Problem to work on: Within the listing below, the lines to output run from the one containing "Where should I click to: Open" through the one containing "Given: Open the Go menu"; copy them exactly and nothing else.

Entries provided:

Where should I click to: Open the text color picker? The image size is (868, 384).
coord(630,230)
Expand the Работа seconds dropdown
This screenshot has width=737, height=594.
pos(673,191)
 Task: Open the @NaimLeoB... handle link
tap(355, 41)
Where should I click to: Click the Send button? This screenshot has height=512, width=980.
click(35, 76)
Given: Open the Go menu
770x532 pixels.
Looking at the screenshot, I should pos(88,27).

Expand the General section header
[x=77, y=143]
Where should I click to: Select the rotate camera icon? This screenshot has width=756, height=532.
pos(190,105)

...

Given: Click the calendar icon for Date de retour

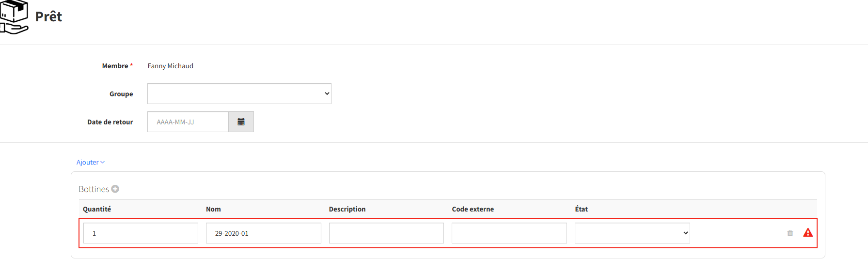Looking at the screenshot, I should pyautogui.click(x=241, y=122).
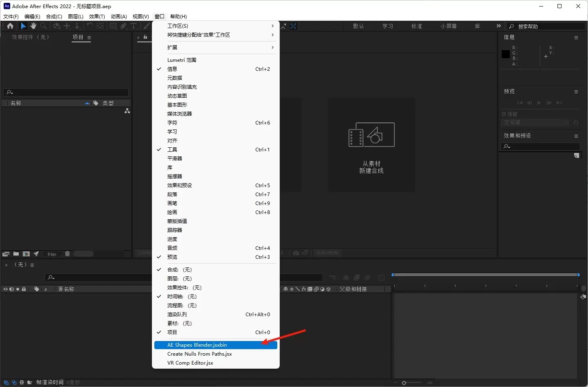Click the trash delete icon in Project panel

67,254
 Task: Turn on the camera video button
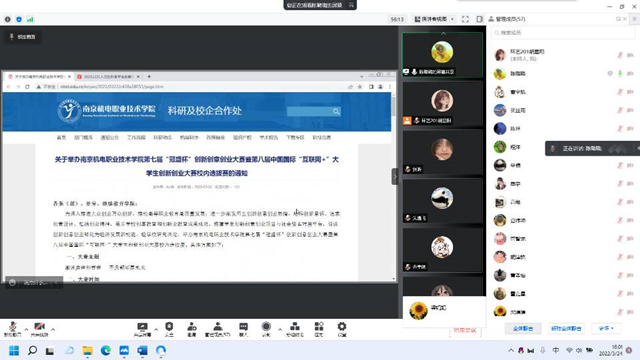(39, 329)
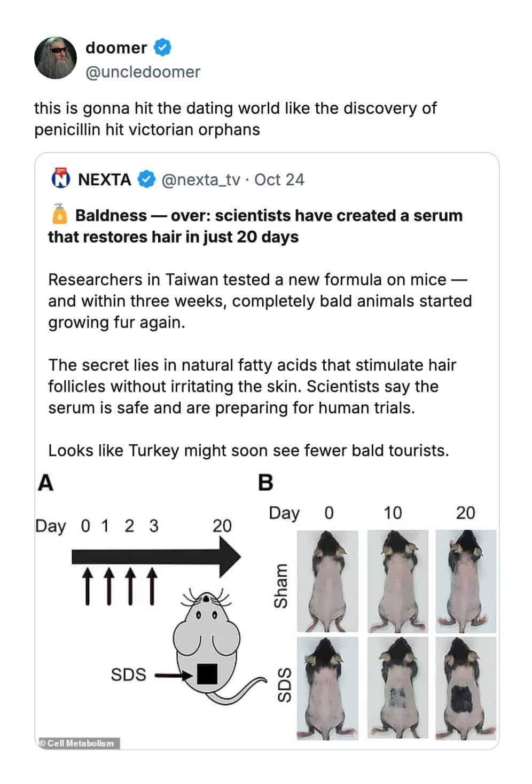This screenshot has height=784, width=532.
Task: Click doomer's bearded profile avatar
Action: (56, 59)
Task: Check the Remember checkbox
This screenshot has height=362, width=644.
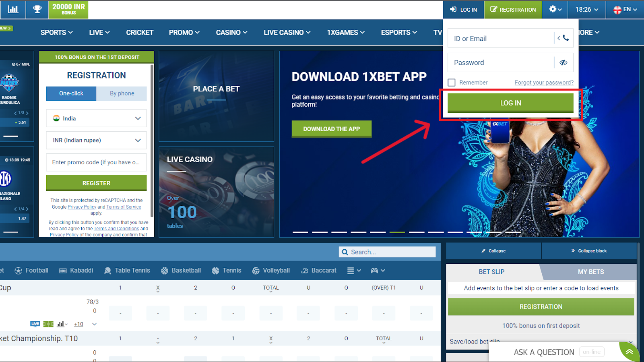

* * *

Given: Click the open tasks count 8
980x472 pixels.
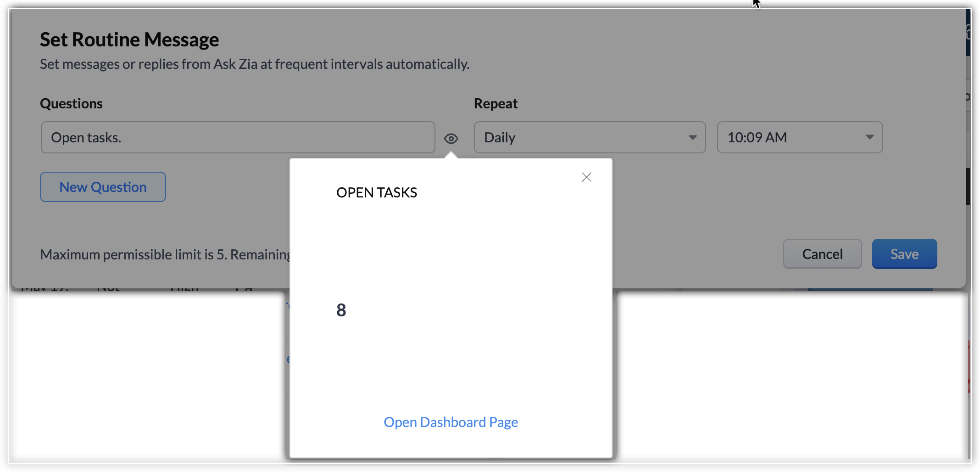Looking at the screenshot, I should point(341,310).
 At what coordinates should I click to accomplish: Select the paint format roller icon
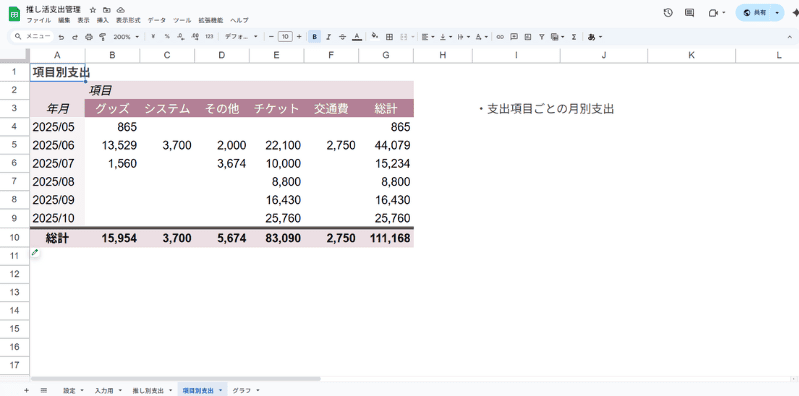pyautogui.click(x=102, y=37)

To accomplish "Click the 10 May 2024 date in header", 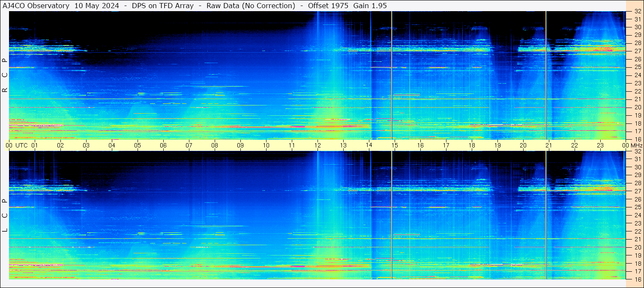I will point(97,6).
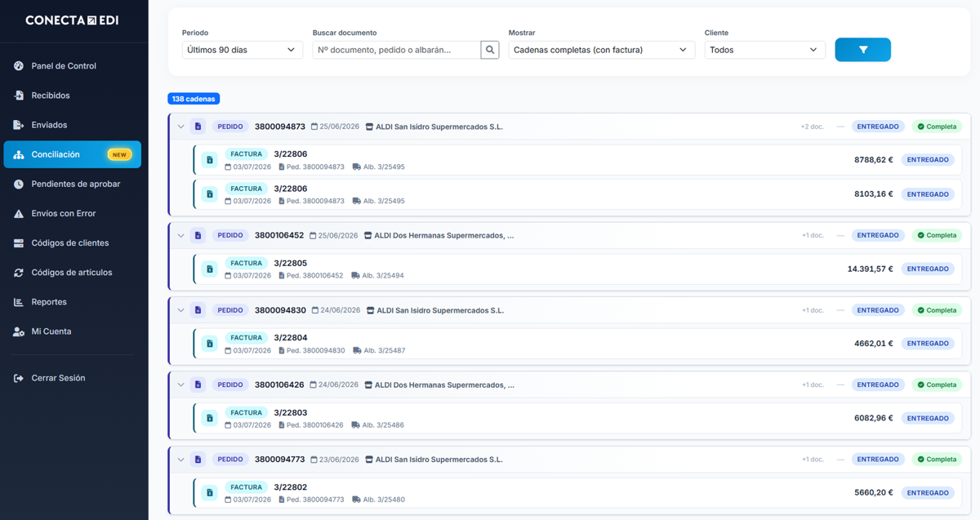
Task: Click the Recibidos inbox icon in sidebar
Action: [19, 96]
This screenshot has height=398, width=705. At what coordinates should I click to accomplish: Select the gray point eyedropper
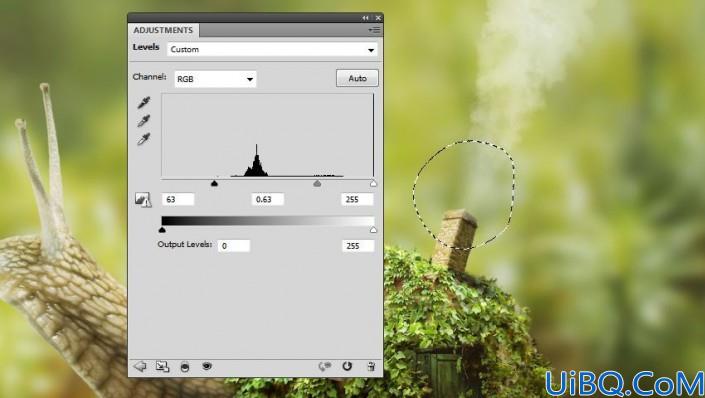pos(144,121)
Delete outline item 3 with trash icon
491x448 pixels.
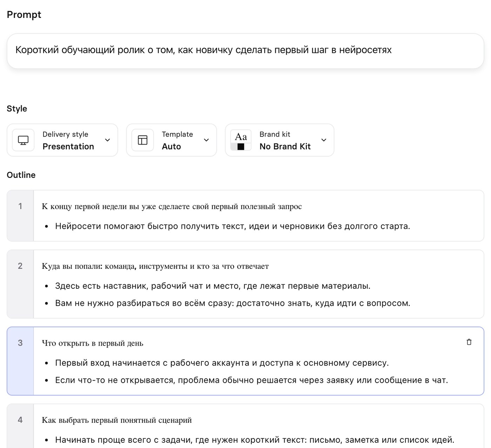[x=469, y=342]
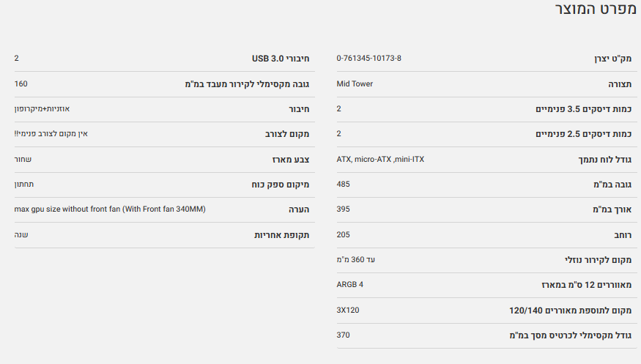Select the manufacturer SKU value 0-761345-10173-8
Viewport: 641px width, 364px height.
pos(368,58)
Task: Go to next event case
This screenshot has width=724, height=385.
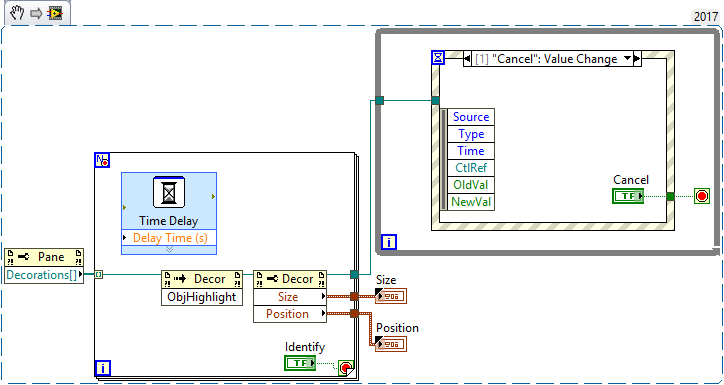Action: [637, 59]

Solution for this task:
Where should I click to: Open the text color picker? The image size is (868, 384).
coord(630,230)
Expand the Работа seconds dropdown
This screenshot has width=737, height=594.
pos(673,191)
 Task: Open the @NaimLeoB... handle link
tap(355, 41)
Where should I click to: Click the Send button? This screenshot has height=512, width=980.
click(35, 76)
Given: Open the Go menu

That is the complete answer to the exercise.